The way she moved beneath me, soft and wild.

In real life, Rina Reynolds can barely tolerate my presence. Half the time she looks at me like she’s imagining how deeply she could bury a stiletto in my chest. The other half, she acts like I don’t exist at all.

I press my face into the pillow, trying to hang on to the hazy remnants before reality fully catches up. The sheets smell faintly of her. Something warm and feminine beneath the hint of whiskey and sweat. It hits low and deep, an ache I’m reluctant to name.

I’d much rather stay here, trapped in that in-between space where nothing feels real and everything still could be.

But the images won’t stop coming.

Her at the bar with that Wall Street wannabe talking her ear off.

The way her eyes locked on mine when I pulled her onto the dance floor.

The cab ride to her apartment.

Bare skin and heat.

The memories hit harder now. They’re less like a dream and more like proof of what transpired.

My eyes snap open, and I turn to find Rina beside me.

Her dark hair is draped across the pillow, tangled from sleep.

Her face is angled toward me, thick lashes resting against flushed cheeks.

Her lips are still swollen, and there’s a faint mark on her neck.

The sight sends a kind of primal satisfaction roaring through my blood.

That’s my mark on her skin.

She looks so damn beautiful like this.

Unguarded and heartbreakingly real.

More memories crash through me. Her nails raking down my back, the rough sound of my name on her tongue, and the way she shattered beneath me.

Holy hell.

It wasn’t a dream at all.

I drag a hand over my face, grinning before I can stop myself.

She stirs beside me, lashes fluttering as her dark eyes blink open.
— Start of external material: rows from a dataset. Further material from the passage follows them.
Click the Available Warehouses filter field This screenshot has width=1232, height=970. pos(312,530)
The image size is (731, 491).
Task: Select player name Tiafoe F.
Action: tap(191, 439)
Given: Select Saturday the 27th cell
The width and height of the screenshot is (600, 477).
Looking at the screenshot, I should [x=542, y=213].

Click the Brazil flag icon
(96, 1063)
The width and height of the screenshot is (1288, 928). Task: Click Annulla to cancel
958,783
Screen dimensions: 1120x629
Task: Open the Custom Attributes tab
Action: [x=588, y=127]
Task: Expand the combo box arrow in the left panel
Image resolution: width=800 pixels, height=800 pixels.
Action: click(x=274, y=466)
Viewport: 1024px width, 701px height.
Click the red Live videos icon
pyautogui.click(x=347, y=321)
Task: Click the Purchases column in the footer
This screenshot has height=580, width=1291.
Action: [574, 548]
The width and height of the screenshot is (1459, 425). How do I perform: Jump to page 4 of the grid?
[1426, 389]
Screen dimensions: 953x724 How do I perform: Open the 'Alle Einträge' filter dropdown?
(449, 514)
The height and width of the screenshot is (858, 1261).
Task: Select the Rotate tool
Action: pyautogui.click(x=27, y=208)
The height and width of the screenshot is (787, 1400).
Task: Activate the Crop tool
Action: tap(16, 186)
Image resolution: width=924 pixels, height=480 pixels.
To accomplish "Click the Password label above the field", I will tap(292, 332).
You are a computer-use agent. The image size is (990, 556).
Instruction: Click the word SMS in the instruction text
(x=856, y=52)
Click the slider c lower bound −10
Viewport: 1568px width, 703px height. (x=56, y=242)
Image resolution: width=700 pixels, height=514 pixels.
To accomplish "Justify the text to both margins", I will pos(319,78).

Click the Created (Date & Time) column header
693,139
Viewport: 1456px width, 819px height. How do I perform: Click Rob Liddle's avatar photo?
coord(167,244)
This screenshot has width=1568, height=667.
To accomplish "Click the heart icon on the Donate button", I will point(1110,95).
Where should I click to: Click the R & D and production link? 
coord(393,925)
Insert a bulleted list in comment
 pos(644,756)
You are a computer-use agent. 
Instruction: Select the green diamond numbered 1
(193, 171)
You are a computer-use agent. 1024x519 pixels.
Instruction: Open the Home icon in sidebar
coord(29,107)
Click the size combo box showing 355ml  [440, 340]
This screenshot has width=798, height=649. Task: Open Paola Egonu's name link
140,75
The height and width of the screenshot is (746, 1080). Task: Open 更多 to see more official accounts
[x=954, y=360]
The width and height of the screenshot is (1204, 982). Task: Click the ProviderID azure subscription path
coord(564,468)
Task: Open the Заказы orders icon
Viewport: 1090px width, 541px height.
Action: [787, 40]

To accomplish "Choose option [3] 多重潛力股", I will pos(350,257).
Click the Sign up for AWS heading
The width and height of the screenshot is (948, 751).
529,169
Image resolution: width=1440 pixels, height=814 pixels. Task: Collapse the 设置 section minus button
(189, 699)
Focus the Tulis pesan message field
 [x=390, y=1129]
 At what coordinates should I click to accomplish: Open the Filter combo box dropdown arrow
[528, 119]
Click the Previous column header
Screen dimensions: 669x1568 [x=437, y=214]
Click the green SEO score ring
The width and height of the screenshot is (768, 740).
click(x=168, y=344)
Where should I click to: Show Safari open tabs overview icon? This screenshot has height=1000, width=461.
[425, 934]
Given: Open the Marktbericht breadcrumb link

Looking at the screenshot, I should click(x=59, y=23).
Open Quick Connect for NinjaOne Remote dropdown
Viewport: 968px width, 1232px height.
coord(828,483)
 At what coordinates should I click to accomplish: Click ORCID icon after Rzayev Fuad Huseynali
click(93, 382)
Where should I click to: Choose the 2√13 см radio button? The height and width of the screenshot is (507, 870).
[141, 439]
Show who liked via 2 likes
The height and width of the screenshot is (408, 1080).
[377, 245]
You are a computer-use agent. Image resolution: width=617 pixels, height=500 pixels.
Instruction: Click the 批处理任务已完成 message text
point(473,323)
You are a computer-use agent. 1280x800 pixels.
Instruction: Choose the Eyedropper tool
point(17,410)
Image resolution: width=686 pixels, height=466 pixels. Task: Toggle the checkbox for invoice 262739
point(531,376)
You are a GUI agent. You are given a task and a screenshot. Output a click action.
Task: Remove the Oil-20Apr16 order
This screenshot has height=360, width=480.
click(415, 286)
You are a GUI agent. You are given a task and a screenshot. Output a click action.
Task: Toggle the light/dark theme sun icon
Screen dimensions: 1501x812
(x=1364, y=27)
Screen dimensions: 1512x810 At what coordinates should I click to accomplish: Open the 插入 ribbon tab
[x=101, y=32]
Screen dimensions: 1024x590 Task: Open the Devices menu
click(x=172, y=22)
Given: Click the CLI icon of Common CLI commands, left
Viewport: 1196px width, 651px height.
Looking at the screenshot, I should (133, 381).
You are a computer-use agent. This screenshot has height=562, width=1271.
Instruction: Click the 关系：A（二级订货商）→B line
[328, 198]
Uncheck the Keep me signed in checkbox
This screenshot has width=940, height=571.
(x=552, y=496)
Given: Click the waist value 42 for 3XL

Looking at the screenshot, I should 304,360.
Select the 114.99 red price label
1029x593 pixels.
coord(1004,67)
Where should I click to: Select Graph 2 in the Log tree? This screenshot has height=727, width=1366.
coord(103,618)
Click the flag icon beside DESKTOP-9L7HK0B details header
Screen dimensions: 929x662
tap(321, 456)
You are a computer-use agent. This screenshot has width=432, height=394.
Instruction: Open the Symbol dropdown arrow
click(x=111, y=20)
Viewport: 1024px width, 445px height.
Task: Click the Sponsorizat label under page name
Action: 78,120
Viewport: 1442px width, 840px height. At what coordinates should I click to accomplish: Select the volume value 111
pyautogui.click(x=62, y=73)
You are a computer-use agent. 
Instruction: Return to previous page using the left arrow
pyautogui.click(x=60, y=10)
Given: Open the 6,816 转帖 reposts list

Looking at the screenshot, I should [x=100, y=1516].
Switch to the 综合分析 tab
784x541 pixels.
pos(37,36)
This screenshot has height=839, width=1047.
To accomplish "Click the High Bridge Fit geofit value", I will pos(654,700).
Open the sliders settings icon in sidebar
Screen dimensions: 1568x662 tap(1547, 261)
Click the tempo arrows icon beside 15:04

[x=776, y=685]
The second her gaze meets mine, her expression freezes. Sleepiness gives way to dawning horror.

“Oh my God.” She bolts upright, clutching the sheet to her breasts. “We did not just—”

“Oh, we definitely did.” My grin widens as I lace my hands behind my head.

Her cheeks flush a gorgeous shade of pink. “That was a mistake. One that can’t ever happen again.”

“Oh, it’s happening again, sweetheart.” I stretch lazily, knowing she’s trying not to stare. Her gaze flicks down my torso before she jerks it away.

“Oliver—”

“You can deny it all you want,” I say, rolling onto my side and catching her wrist before she can escape. I tug gently until she’s sprawled against me, her hair spilling over my chest, warm and messy against my skin. “But we both know what this is.”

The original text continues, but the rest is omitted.